Es raro, aunque gratificante, ver la sala Anna Julia Rojas con tan pocas sillas vacías. A lo sumo 10. Hay niños que hablan, jóvenes incrédulos, amigos de los recién egresados de Teatro en la universidad. Esta vez, el remontaje de Hijos del viento ha acaparado toda la atención del público. La primera sorpresa es que el espectáculo invita a incluirnos porque tenemos en el espaldar un suéter que combina con el frío de los viajeros. La escenografía impecable da cuenta del trabajo de los chicos que estudiaron diseño, producción, artes plásticas y visuales. Los actores cargan maletas, globos, máscaras. Forman parte de un circo que ejecutan con su danza-teatro, son unos personajes de frente y otros de espaldas. Sus caracteres se mueven de acuerdo a esos aires de cambio que suceden de tanto en tanto y que los hace actuar distinto, repreguntarse, conocerse mejor en nuevas atmósferas.

¿De dónde venimos y hacia dónde vamos? Las eternas preguntas…

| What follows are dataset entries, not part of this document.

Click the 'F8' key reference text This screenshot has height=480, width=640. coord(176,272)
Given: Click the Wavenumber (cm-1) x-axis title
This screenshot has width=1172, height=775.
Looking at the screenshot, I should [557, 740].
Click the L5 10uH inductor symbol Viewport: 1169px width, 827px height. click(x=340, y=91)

Los versos de Aquiles Nazoa, Gianmaria Testa, Antonio Aliberti, Antonia Palacios, entre otros, fueron las transiciones de este camino. No era una historia, simplemente retazos de la realidad con una estética realmente cuidada por Miguel Issa. Los actores continuaron su viaje y se convirtieron en “Hijos del viento”. Los espectadores, con sus ganas de seguirlos, salieron por las mismas puertas queriendo dibujar con tiza el mapa de su propio andar.